AIM OF THE EXERCISE:
Examine the records and identify each line that includes the string "computer". Copy those lines.

═════ RECORDS SUPPLIED ═════

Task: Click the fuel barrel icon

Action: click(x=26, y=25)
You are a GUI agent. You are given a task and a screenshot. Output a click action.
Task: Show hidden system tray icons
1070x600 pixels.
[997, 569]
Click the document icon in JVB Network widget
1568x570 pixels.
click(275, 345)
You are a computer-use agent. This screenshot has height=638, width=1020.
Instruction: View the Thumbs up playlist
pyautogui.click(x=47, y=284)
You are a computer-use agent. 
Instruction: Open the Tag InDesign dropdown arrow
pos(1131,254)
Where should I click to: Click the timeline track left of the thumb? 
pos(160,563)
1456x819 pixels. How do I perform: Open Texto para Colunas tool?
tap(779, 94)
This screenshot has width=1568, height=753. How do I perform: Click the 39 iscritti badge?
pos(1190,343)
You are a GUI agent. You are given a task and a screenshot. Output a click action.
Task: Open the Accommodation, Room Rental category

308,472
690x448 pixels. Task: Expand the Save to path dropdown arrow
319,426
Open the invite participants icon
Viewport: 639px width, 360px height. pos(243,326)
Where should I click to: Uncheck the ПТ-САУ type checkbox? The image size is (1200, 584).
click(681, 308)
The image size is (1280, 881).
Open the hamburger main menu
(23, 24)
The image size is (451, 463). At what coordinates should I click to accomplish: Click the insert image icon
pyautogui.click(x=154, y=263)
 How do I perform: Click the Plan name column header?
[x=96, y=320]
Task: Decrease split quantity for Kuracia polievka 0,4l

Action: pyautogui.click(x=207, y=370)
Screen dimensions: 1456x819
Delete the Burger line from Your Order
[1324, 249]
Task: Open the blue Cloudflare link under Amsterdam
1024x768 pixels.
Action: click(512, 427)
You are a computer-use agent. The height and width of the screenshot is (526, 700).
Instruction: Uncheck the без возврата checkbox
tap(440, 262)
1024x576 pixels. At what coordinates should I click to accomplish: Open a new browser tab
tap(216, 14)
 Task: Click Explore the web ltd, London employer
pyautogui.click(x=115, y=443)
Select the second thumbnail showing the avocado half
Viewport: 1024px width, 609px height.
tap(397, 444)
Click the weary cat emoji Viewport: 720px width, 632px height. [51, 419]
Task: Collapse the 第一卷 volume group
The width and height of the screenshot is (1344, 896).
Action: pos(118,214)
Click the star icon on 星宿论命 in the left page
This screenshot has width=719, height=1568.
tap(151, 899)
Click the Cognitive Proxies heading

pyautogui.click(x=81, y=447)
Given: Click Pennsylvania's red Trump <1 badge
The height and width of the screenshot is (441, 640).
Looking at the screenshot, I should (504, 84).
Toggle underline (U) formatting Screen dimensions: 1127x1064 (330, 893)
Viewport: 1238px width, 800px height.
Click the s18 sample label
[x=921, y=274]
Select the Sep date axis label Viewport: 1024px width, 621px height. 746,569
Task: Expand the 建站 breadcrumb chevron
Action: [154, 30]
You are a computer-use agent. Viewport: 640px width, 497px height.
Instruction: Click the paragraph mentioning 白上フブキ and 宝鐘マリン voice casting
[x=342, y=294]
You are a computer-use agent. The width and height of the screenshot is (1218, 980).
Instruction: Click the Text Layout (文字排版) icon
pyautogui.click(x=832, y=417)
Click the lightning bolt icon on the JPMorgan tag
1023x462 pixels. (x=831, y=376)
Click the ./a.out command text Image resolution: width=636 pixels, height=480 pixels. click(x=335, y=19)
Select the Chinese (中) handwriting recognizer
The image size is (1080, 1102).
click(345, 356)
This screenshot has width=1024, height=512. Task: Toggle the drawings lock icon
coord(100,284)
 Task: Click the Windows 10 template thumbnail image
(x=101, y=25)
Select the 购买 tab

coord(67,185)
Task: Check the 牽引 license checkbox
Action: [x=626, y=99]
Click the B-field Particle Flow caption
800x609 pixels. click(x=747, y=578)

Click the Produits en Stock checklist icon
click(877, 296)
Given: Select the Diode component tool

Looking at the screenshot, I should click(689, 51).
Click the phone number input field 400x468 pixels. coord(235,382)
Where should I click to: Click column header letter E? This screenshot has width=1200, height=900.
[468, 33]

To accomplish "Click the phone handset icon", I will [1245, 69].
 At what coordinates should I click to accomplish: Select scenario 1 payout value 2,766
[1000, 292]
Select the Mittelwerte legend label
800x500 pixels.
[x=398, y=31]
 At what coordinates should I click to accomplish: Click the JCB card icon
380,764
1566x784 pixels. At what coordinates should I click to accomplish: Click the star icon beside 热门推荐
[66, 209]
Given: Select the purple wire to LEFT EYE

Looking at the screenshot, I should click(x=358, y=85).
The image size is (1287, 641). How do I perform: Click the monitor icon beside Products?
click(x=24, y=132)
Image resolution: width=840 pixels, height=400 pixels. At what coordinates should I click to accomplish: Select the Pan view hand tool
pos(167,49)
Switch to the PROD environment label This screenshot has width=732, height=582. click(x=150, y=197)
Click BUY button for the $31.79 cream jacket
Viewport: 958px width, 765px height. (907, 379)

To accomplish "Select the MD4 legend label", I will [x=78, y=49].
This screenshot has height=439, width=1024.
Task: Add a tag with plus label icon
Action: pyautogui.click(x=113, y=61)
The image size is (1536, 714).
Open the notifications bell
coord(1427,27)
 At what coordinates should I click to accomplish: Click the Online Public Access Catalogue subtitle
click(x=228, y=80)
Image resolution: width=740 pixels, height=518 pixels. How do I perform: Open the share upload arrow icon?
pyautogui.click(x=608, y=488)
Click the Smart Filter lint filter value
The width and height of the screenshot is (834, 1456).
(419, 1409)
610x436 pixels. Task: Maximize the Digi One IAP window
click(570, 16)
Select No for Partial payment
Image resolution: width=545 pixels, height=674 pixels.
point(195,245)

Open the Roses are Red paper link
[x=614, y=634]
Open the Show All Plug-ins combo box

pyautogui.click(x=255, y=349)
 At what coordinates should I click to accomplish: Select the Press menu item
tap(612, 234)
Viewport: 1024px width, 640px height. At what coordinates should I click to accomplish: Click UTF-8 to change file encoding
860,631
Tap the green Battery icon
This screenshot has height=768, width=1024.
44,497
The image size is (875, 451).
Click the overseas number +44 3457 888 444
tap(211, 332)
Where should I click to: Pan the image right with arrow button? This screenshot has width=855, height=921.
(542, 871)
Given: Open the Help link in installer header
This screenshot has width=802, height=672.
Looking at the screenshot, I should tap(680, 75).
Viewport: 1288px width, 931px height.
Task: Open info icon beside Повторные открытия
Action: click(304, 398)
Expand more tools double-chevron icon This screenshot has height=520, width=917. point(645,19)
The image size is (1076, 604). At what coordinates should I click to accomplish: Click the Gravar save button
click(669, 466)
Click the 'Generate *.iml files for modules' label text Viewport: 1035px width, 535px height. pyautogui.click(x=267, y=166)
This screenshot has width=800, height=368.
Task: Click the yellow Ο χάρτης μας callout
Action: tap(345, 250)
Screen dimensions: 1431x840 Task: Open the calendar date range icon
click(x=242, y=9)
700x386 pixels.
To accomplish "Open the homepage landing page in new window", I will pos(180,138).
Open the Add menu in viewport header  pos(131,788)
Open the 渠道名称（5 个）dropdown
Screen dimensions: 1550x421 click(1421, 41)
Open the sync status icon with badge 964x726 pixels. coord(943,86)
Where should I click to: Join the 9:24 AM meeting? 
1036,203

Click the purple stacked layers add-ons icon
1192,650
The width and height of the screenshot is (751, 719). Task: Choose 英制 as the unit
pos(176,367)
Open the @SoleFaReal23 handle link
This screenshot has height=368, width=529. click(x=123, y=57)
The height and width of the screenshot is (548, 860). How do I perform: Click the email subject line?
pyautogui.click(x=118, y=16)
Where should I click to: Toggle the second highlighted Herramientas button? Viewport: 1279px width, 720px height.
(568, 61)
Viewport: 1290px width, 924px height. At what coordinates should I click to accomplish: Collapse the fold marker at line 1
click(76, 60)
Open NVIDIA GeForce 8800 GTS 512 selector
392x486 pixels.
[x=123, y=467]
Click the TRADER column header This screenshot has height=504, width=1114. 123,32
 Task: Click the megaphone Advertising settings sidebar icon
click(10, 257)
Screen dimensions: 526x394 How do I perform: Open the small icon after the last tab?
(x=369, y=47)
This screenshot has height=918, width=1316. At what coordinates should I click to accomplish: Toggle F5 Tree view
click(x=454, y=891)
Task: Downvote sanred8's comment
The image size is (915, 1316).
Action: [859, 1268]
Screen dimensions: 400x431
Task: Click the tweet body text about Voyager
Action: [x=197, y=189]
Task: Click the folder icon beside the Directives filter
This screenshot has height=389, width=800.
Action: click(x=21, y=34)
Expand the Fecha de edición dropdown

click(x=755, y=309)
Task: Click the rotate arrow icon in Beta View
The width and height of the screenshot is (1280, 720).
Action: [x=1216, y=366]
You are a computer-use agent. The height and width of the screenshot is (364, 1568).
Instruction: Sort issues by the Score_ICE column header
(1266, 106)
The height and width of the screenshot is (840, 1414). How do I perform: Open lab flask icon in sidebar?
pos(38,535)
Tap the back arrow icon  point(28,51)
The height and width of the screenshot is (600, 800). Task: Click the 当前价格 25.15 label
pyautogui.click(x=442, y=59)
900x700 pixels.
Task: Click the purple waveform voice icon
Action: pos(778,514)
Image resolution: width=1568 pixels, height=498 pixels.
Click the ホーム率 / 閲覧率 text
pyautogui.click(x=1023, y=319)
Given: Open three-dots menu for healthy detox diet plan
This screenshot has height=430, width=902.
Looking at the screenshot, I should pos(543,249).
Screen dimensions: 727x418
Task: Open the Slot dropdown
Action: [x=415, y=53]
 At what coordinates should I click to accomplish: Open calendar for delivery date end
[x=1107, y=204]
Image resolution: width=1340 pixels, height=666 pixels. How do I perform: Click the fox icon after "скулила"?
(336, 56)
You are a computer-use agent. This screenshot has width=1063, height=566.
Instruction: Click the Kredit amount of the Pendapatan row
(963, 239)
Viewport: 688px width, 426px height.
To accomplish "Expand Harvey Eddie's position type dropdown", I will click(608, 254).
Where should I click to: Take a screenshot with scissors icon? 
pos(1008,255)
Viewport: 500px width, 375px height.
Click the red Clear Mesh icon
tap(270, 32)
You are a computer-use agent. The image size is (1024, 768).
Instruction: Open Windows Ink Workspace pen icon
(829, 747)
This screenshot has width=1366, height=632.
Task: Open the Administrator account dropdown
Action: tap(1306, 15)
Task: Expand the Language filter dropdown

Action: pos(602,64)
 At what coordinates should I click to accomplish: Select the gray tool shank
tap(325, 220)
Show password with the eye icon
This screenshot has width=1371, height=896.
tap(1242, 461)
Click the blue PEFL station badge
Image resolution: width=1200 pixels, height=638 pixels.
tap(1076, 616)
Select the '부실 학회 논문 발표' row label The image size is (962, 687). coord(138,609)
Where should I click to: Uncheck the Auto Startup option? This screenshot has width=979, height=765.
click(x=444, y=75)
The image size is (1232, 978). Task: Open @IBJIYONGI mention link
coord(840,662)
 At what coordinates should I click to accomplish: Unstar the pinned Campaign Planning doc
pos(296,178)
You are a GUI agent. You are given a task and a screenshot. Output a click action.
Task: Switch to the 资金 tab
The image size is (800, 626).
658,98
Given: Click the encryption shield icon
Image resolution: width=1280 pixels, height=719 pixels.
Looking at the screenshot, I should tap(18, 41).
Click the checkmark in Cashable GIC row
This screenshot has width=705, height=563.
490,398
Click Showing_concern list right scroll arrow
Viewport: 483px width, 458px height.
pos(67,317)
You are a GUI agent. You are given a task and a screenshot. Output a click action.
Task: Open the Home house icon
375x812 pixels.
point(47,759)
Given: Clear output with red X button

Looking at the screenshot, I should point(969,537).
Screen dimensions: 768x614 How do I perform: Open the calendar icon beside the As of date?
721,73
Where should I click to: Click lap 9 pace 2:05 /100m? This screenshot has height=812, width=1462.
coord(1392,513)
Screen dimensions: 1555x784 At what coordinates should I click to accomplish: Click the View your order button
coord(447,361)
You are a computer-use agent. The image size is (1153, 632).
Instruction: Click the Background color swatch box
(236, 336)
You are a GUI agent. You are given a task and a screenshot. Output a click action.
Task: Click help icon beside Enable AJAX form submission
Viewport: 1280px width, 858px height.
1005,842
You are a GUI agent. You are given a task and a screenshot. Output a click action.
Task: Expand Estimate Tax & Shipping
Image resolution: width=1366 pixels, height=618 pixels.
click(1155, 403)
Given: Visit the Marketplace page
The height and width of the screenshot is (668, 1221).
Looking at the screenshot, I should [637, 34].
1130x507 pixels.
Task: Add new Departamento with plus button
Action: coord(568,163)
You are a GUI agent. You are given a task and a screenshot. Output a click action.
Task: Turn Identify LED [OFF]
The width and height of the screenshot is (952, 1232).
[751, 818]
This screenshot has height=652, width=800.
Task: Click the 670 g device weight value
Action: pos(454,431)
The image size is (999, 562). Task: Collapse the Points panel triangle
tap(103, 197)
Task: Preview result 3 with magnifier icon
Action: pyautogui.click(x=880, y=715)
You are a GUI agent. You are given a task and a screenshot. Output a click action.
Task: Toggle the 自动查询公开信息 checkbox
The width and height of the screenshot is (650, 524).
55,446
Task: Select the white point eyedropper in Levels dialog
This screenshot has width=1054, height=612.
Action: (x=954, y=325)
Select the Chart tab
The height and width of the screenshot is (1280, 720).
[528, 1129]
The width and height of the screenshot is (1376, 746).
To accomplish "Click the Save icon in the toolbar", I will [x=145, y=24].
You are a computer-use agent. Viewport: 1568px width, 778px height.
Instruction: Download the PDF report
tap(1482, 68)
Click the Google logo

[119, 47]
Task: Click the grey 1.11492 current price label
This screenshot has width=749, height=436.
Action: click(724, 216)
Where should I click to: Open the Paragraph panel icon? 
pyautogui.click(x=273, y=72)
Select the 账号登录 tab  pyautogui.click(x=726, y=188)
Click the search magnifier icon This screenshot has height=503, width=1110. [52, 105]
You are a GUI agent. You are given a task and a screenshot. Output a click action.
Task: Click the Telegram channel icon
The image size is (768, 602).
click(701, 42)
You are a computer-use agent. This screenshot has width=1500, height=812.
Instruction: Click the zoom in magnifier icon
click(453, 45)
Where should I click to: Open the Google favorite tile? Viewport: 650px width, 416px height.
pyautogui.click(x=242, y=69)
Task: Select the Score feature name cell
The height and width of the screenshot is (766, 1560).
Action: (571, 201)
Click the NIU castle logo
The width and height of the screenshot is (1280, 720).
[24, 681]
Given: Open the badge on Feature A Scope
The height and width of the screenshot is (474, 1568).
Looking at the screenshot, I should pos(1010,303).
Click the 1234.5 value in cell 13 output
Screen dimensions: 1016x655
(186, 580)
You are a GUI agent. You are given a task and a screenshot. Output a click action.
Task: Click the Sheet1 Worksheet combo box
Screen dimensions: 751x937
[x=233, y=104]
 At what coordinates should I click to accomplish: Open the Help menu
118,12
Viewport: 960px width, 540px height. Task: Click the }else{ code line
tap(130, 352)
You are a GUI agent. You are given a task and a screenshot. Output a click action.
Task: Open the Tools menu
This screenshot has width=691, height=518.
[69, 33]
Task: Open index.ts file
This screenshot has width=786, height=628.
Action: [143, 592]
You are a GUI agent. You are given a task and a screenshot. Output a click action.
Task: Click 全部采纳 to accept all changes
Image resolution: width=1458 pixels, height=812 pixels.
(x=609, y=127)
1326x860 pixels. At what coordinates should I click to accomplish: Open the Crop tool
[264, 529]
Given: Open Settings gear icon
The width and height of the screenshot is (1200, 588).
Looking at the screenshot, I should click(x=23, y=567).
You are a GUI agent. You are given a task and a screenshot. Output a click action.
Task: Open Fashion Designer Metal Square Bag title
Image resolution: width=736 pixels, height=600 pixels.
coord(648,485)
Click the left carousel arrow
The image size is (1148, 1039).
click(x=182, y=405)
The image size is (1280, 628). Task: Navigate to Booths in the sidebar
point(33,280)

═════

TASK ANSWER:
You are a computer-use agent. This screenshot has height=638, width=1020.
You are a computer-use agent. 
You are a computer-use agent. The height and width of the screenshot is (526, 700).
You are a computer-use agent. Viewport: 640px width, 497px height.
You are a computer-use agent. The width and height of the screenshot is (1218, 980).
You are a computer-use agent. The height and width of the screenshot is (364, 1568).
You are a computer-use agent. This screenshot has width=1063, height=566.
You are a computer-use agent. The image size is (1024, 768).
You are a computer-use agent. The image size is (1153, 632).
You are a computer-use agent. Viewport: 1568px width, 778px height.
You are a computer-use agent. This screenshot has width=1500, height=812.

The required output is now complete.